You don't need to set the default value specially when its inactive anyway.

- In CYGHWR_HAL_CORTEXM_FPU's description there's a "\n". Also I wouldn't call
it "ordinary" behaviour. Perhaps "simplest".

- Here's a possible outline of a simplification. What do you think?
  cdl_option CYGHWR_HAL_CORTEXM_FPU_FLAGS {
     display	"FPU build flags"
     calculated { (CYGHWR_HAL_CORTEXM_FPU ? " -mfloat-abi=hard" : "" ) .
(CYGINT_HAL_CORTEXM_FPV4_SP_D16 ? " -mfpu=fpv4-sp-d16" : "" ) }
   }
   requires is_substr(CYGBLD_GLOBAL_CFLAGS, CYGHWR_HAL_CORTEXM_FPU_FLAGS )
   requires is_substr(CYGBLD_GLOBAL_LDFLAGS, CYGHWR_HAL_CORTEXM_FPU_FLAGS )
  requires { !CYGHWR_HAL_CORTEXM_FPU implies !is_substr(CYGBLD_GLOBAL_CFLAGS,
"-mfpu=fpv4-sp-d16") && !is_substr(CYGBLD_GLOBAL_CFLAGS, "-mfloat-abi=hard") }
  requires { !CYGHWR_HAL_CORTEXM_FPU implies !is_substr(CYGBLD_GLOBAL_LDFLAGS,
"-mfpu=fpv4-sp-d16") && !is_substr(CYGBLD_GLOBAL_LDFLAGS, "-mfloat-abi=hard") }


- There is a quite important design issue. A lot of things assume the only
processor with an FPU is the Cortex-M4 and that FPU has the fpv4-sp-d16
arrangement.
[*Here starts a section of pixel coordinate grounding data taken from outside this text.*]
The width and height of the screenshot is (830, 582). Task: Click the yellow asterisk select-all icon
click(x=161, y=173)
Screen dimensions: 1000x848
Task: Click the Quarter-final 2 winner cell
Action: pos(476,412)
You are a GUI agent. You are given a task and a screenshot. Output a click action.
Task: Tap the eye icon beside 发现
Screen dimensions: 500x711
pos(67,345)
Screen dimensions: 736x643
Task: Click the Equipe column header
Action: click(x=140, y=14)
This is unlikely to remain the case, and it's easy to anticipate.
The M4 FPU is a bit cut-down after all, so it's easy to see a full VFP4 unit
being added in a later Cortex-M.  So we should be wrapping up much more
functionality in macros that can be supplied according to the FPU design, the
most obvious alternative possibility being a full VFP4 unit, to give an idea of
what to abstract.

With that in mind, I think there needs to be a fpv4-sp-d16.h header file,
probably included from cortexm_fpu.h (which could in future then instead
include alternatives e.g. a vfp4.h header once that became relevant). That
FPU-specific header will define a number of FPU-model-specific properties and
macros used for the implementation, such as from cortexm_stub.h and context.S. 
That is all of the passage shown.